[Stored data]
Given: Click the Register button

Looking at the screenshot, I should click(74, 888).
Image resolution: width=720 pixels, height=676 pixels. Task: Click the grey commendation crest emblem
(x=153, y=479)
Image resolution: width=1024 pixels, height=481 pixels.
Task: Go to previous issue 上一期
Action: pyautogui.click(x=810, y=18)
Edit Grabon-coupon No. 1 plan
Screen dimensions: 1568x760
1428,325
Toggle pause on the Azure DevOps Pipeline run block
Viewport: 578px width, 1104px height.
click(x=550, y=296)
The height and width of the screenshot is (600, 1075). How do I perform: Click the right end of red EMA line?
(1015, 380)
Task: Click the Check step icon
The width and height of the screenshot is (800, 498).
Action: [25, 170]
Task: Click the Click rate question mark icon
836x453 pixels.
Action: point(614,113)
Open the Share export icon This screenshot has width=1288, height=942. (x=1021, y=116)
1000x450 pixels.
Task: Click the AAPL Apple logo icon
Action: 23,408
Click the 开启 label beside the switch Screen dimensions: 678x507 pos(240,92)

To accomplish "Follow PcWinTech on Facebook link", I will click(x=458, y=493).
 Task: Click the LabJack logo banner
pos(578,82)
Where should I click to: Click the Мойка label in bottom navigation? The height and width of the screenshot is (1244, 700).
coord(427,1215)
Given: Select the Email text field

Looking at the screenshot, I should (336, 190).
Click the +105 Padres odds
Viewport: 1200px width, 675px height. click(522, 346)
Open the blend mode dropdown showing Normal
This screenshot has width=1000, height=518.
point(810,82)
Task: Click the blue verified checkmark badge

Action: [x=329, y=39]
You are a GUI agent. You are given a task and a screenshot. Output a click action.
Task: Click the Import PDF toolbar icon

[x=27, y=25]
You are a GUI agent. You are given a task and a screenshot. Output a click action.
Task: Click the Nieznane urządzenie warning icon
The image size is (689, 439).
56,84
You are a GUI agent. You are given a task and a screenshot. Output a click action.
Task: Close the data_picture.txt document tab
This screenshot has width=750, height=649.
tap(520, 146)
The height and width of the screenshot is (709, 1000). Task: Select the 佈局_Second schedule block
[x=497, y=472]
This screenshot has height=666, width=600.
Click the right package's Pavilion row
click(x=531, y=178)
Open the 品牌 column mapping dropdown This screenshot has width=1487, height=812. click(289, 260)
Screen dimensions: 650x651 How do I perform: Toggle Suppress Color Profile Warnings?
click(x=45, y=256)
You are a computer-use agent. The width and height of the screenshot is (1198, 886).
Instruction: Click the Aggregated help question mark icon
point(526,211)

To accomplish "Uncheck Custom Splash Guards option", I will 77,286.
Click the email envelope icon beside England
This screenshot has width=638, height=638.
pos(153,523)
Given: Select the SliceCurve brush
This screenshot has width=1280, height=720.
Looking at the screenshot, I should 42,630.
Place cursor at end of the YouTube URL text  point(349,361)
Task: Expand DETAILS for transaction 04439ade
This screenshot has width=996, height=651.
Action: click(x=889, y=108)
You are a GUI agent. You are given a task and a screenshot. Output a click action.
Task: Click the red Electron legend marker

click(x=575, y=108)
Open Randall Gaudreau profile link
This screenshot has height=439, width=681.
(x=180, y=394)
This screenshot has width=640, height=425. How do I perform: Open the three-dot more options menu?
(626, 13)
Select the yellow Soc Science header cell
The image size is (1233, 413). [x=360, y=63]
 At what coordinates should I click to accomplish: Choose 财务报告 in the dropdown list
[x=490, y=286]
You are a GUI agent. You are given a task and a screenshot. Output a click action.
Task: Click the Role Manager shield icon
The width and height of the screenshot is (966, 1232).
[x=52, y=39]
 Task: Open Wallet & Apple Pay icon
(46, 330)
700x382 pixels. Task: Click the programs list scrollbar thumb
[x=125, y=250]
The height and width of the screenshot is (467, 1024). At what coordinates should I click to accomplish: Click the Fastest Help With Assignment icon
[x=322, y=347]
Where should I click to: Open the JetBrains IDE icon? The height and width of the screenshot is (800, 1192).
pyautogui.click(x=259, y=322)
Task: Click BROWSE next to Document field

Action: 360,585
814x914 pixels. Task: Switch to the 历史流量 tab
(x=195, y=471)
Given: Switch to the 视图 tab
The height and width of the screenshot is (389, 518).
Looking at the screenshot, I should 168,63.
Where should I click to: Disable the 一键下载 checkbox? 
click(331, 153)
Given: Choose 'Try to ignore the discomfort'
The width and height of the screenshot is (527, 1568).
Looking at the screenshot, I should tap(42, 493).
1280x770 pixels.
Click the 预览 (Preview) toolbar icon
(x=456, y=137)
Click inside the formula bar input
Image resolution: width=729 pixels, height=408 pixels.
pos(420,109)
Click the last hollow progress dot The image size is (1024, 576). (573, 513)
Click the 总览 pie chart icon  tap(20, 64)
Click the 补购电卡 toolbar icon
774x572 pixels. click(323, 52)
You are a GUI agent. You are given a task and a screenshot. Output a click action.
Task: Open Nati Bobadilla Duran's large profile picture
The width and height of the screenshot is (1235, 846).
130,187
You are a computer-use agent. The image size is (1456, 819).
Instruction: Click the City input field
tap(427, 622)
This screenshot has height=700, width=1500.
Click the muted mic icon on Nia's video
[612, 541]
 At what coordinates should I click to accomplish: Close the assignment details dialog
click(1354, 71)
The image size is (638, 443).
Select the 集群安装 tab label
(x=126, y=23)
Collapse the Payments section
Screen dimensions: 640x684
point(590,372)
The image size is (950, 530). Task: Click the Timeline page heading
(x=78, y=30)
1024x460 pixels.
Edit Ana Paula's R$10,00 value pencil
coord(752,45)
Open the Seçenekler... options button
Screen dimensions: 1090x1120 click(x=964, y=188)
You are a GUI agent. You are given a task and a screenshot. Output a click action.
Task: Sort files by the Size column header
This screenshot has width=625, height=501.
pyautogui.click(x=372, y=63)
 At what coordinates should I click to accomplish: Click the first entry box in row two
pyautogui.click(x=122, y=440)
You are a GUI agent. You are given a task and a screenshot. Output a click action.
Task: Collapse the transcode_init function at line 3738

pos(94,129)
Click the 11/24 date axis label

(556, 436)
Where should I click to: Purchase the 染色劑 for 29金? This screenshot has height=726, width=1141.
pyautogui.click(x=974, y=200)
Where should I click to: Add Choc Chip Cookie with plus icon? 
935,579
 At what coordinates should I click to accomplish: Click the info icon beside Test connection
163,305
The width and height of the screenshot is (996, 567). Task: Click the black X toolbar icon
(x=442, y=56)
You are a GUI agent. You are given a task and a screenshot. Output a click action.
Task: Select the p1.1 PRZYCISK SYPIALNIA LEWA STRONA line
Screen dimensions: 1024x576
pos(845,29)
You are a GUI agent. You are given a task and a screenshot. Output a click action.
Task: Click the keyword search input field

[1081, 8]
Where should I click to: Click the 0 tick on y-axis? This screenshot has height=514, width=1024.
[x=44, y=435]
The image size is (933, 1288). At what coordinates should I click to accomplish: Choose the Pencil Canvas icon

# Assigned task:
Your output must be an exact copy of every entry.

# Answer to this task:
Given: Click the Register button

Looking at the screenshot, I should click(74, 888).
Image resolution: width=720 pixels, height=676 pixels. Task: Click the grey commendation crest emblem
(x=153, y=479)
Image resolution: width=1024 pixels, height=481 pixels.
Task: Go to previous issue 上一期
Action: pyautogui.click(x=810, y=18)
Edit Grabon-coupon No. 1 plan
Screen dimensions: 1568x760
1428,325
Toggle pause on the Azure DevOps Pipeline run block
Viewport: 578px width, 1104px height.
click(x=550, y=296)
The height and width of the screenshot is (600, 1075). How do I perform: Click the right end of red EMA line?
(1015, 380)
Task: Click the Check step icon
The width and height of the screenshot is (800, 498).
Action: [25, 170]
Task: Click the Click rate question mark icon
836x453 pixels.
Action: point(614,113)
Open the Share export icon This screenshot has width=1288, height=942. (x=1021, y=116)
1000x450 pixels.
Task: Click the AAPL Apple logo icon
Action: 23,408
Click the 开启 label beside the switch Screen dimensions: 678x507 pos(240,92)

To accomplish "Follow PcWinTech on Facebook link", I will click(x=458, y=493).
 Task: Click the LabJack logo banner
pos(578,82)
Where should I click to: Click the Мойка label in bottom navigation? The height and width of the screenshot is (1244, 700).
coord(427,1215)
Given: Select the Email text field

Looking at the screenshot, I should (336, 190).
Click the +105 Padres odds
Viewport: 1200px width, 675px height. click(522, 346)
Open the blend mode dropdown showing Normal
This screenshot has width=1000, height=518.
point(810,82)
Task: Click the blue verified checkmark badge

Action: [x=329, y=39]
You are a GUI agent. You are given a task and a screenshot. Output a click action.
Task: Click the Import PDF toolbar icon

[x=27, y=25]
You are a GUI agent. You are given a task and a screenshot. Output a click action.
Task: Click the Nieznane urządzenie warning icon
The image size is (689, 439).
56,84
You are a GUI agent. You are given a task and a screenshot. Output a click action.
Task: Close the data_picture.txt document tab
This screenshot has width=750, height=649.
tap(520, 146)
The height and width of the screenshot is (709, 1000). Task: Select the 佈局_Second schedule block
[x=497, y=472]
This screenshot has height=666, width=600.
Click the right package's Pavilion row
click(x=531, y=178)
Open the 品牌 column mapping dropdown This screenshot has width=1487, height=812. click(289, 260)
Screen dimensions: 650x651 How do I perform: Toggle Suppress Color Profile Warnings?
click(x=45, y=256)
You are a computer-use agent. The width and height of the screenshot is (1198, 886).
Instruction: Click the Aggregated help question mark icon
point(526,211)

To accomplish "Uncheck Custom Splash Guards option", I will 77,286.
Click the email envelope icon beside England
This screenshot has width=638, height=638.
pos(153,523)
Given: Select the SliceCurve brush
This screenshot has width=1280, height=720.
Looking at the screenshot, I should 42,630.
Place cursor at end of the YouTube URL text  point(349,361)
Task: Expand DETAILS for transaction 04439ade
This screenshot has width=996, height=651.
Action: click(x=889, y=108)
You are a GUI agent. You are given a task and a screenshot. Output a click action.
Task: Click the red Electron legend marker

click(x=575, y=108)
Open Randall Gaudreau profile link
This screenshot has height=439, width=681.
(x=180, y=394)
This screenshot has width=640, height=425. How do I perform: Open the three-dot more options menu?
(626, 13)
Select the yellow Soc Science header cell
The image size is (1233, 413). [x=360, y=63]
 At what coordinates should I click to accomplish: Choose 财务报告 in the dropdown list
[x=490, y=286]
You are a GUI agent. You are given a task and a screenshot. Output a click action.
Task: Click the Role Manager shield icon
The width and height of the screenshot is (966, 1232).
[x=52, y=39]
 Task: Open Wallet & Apple Pay icon
(46, 330)
700x382 pixels. Task: Click the programs list scrollbar thumb
[x=125, y=250]
The height and width of the screenshot is (467, 1024). At what coordinates should I click to accomplish: Click the Fastest Help With Assignment icon
[x=322, y=347]
Where should I click to: Open the JetBrains IDE icon? The height and width of the screenshot is (800, 1192).
pyautogui.click(x=259, y=322)
Task: Click BROWSE next to Document field

Action: 360,585
814x914 pixels. Task: Switch to the 历史流量 tab
(x=195, y=471)
Given: Switch to the 视图 tab
The height and width of the screenshot is (389, 518).
Looking at the screenshot, I should 168,63.
Where should I click to: Disable the 一键下载 checkbox? 
click(331, 153)
Given: Choose 'Try to ignore the discomfort'
The width and height of the screenshot is (527, 1568).
Looking at the screenshot, I should tap(42, 493).
1280x770 pixels.
Click the 预览 (Preview) toolbar icon
(x=456, y=137)
Click inside the formula bar input
Image resolution: width=729 pixels, height=408 pixels.
pos(420,109)
Click the last hollow progress dot The image size is (1024, 576). (573, 513)
Click the 总览 pie chart icon  tap(20, 64)
Click the 补购电卡 toolbar icon
774x572 pixels. click(323, 52)
You are a GUI agent. You are given a task and a screenshot. Output a click action.
Task: Open Nati Bobadilla Duran's large profile picture
The width and height of the screenshot is (1235, 846).
130,187
You are a computer-use agent. The image size is (1456, 819).
Instruction: Click the City input field
tap(427, 622)
This screenshot has height=700, width=1500.
Click the muted mic icon on Nia's video
[612, 541]
 At what coordinates should I click to accomplish: Close the assignment details dialog
click(1354, 71)
The image size is (638, 443).
Select the 集群安装 tab label
(x=126, y=23)
Collapse the Payments section
Screen dimensions: 640x684
point(590,372)
The image size is (950, 530). Task: Click the Timeline page heading
(x=78, y=30)
1024x460 pixels.
Edit Ana Paula's R$10,00 value pencil
coord(752,45)
Open the Seçenekler... options button
Screen dimensions: 1090x1120 click(x=964, y=188)
You are a GUI agent. You are given a task and a screenshot. Output a click action.
Task: Sort files by the Size column header
This screenshot has width=625, height=501.
pyautogui.click(x=372, y=63)
 At what coordinates should I click to accomplish: Click the first entry box in row two
pyautogui.click(x=122, y=440)
You are a GUI agent. You are given a task and a screenshot. Output a click action.
Task: Collapse the transcode_init function at line 3738

pos(94,129)
Click the 11/24 date axis label

(556, 436)
Where should I click to: Purchase the 染色劑 for 29金? This screenshot has height=726, width=1141.
pyautogui.click(x=974, y=200)
Where should I click to: Add Choc Chip Cookie with plus icon? 
935,579
 At what coordinates should I click to accomplish: Click the info icon beside Test connection
163,305
The width and height of the screenshot is (996, 567). Task: Click the black X toolbar icon
(x=442, y=56)
You are a GUI agent. You are given a task and a screenshot. Output a click action.
Task: Select the p1.1 PRZYCISK SYPIALNIA LEWA STRONA line
Screen dimensions: 1024x576
pos(845,29)
You are a GUI agent. You are given a task and a screenshot. Output a click action.
Task: Click the keyword search input field

[1081, 8]
Where should I click to: Click the 0 tick on y-axis? This screenshot has height=514, width=1024.
[x=44, y=435]
The image size is (933, 1288). At what coordinates should I click to accomplish: Choose the Pencil Canvas icon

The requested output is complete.